--- START ---

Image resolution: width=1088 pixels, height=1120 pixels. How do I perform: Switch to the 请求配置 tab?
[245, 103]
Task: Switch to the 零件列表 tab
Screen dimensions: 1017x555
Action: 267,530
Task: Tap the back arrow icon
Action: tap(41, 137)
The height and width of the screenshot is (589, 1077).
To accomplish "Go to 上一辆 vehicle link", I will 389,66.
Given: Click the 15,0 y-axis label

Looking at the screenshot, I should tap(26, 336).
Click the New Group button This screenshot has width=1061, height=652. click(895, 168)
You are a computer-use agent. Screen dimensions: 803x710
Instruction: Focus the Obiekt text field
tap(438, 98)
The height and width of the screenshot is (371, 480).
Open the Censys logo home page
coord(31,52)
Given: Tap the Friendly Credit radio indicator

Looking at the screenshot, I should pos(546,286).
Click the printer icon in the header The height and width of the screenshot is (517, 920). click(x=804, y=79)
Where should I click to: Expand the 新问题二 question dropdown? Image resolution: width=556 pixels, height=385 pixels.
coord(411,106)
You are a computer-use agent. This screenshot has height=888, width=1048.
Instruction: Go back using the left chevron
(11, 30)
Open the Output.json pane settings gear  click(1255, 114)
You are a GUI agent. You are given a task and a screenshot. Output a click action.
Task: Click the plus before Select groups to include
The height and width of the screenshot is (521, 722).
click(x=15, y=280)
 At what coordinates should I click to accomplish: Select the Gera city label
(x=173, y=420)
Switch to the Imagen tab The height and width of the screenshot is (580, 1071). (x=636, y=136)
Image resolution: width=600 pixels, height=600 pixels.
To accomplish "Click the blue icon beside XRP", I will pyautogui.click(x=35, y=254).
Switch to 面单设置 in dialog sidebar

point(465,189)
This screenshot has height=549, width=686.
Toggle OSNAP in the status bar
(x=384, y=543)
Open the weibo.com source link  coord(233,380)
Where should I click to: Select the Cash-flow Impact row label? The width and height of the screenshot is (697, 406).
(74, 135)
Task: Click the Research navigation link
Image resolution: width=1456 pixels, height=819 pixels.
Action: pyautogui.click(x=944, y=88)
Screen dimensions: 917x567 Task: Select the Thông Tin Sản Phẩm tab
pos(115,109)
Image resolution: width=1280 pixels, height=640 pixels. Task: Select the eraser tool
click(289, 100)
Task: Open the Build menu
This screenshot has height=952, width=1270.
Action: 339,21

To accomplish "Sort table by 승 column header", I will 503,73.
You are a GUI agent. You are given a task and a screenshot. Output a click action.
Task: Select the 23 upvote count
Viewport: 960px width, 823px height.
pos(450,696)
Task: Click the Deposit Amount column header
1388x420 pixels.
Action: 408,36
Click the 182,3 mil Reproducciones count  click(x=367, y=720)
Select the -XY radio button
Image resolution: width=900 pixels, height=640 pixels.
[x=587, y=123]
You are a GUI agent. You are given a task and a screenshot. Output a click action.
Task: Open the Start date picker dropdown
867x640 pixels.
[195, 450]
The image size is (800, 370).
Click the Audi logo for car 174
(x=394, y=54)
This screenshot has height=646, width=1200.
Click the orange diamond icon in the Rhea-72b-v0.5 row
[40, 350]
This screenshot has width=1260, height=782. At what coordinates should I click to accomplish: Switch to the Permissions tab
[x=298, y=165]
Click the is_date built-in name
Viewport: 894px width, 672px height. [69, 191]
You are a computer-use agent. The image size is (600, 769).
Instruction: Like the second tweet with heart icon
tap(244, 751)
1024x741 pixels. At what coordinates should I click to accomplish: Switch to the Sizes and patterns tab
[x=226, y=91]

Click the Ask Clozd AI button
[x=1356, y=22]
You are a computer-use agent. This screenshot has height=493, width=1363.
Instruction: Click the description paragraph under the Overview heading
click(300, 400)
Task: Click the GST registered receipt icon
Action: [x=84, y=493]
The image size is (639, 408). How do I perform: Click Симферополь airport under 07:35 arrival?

--- END ---

> **What you are asked to do**:
All of the entries need to be reproduced exactly; please write them out.

> **Task output**:
Image resolution: width=1088 pixels, height=1120 pixels. How do I perform: Switch to the 请求配置 tab?
[245, 103]
Task: Switch to the 零件列表 tab
Screen dimensions: 1017x555
Action: 267,530
Task: Tap the back arrow icon
Action: tap(41, 137)
The height and width of the screenshot is (589, 1077).
To accomplish "Go to 上一辆 vehicle link", I will 389,66.
Given: Click the 15,0 y-axis label

Looking at the screenshot, I should tap(26, 336).
Click the New Group button This screenshot has width=1061, height=652. click(895, 168)
You are a computer-use agent. Screen dimensions: 803x710
Instruction: Focus the Obiekt text field
tap(438, 98)
The height and width of the screenshot is (371, 480).
Open the Censys logo home page
coord(31,52)
Given: Tap the Friendly Credit radio indicator

Looking at the screenshot, I should pos(546,286).
Click the printer icon in the header The height and width of the screenshot is (517, 920). click(x=804, y=79)
Where should I click to: Expand the 新问题二 question dropdown? Image resolution: width=556 pixels, height=385 pixels.
coord(411,106)
You are a computer-use agent. This screenshot has height=888, width=1048.
Instruction: Go back using the left chevron
(11, 30)
Open the Output.json pane settings gear  click(1255, 114)
You are a GUI agent. You are given a task and a screenshot. Output a click action.
Task: Click the plus before Select groups to include
The height and width of the screenshot is (521, 722).
click(x=15, y=280)
 At what coordinates should I click to accomplish: Select the Gera city label
(x=173, y=420)
Switch to the Imagen tab The height and width of the screenshot is (580, 1071). (x=636, y=136)
Image resolution: width=600 pixels, height=600 pixels.
To accomplish "Click the blue icon beside XRP", I will pyautogui.click(x=35, y=254).
Switch to 面单设置 in dialog sidebar

point(465,189)
This screenshot has height=549, width=686.
Toggle OSNAP in the status bar
(x=384, y=543)
Open the weibo.com source link  coord(233,380)
Where should I click to: Select the Cash-flow Impact row label? The width and height of the screenshot is (697, 406).
(74, 135)
Task: Click the Research navigation link
Image resolution: width=1456 pixels, height=819 pixels.
Action: pyautogui.click(x=944, y=88)
Screen dimensions: 917x567 Task: Select the Thông Tin Sản Phẩm tab
pos(115,109)
Image resolution: width=1280 pixels, height=640 pixels. Task: Select the eraser tool
click(289, 100)
Task: Open the Build menu
This screenshot has height=952, width=1270.
Action: 339,21

To accomplish "Sort table by 승 column header", I will 503,73.
You are a GUI agent. You are given a task and a screenshot. Output a click action.
Task: Select the 23 upvote count
Viewport: 960px width, 823px height.
pos(450,696)
Task: Click the Deposit Amount column header
1388x420 pixels.
Action: 408,36
Click the 182,3 mil Reproducciones count  click(x=367, y=720)
Select the -XY radio button
Image resolution: width=900 pixels, height=640 pixels.
[x=587, y=123]
You are a GUI agent. You are given a task and a screenshot. Output a click action.
Task: Open the Start date picker dropdown
867x640 pixels.
[195, 450]
The image size is (800, 370).
Click the Audi logo for car 174
(x=394, y=54)
This screenshot has height=646, width=1200.
Click the orange diamond icon in the Rhea-72b-v0.5 row
[40, 350]
This screenshot has width=1260, height=782. At what coordinates should I click to accomplish: Switch to the Permissions tab
[x=298, y=165]
Click the is_date built-in name
Viewport: 894px width, 672px height. [69, 191]
You are a computer-use agent. The image size is (600, 769).
Instruction: Like the second tweet with heart icon
tap(244, 751)
1024x741 pixels. At what coordinates should I click to accomplish: Switch to the Sizes and patterns tab
[x=226, y=91]

Click the Ask Clozd AI button
[x=1356, y=22]
You are a computer-use agent. This screenshot has height=493, width=1363.
Instruction: Click the description paragraph under the Overview heading
click(300, 400)
Task: Click the GST registered receipt icon
Action: [x=84, y=493]
The image size is (639, 408). How do I perform: Click Симферополь airport under 07:35 arrival?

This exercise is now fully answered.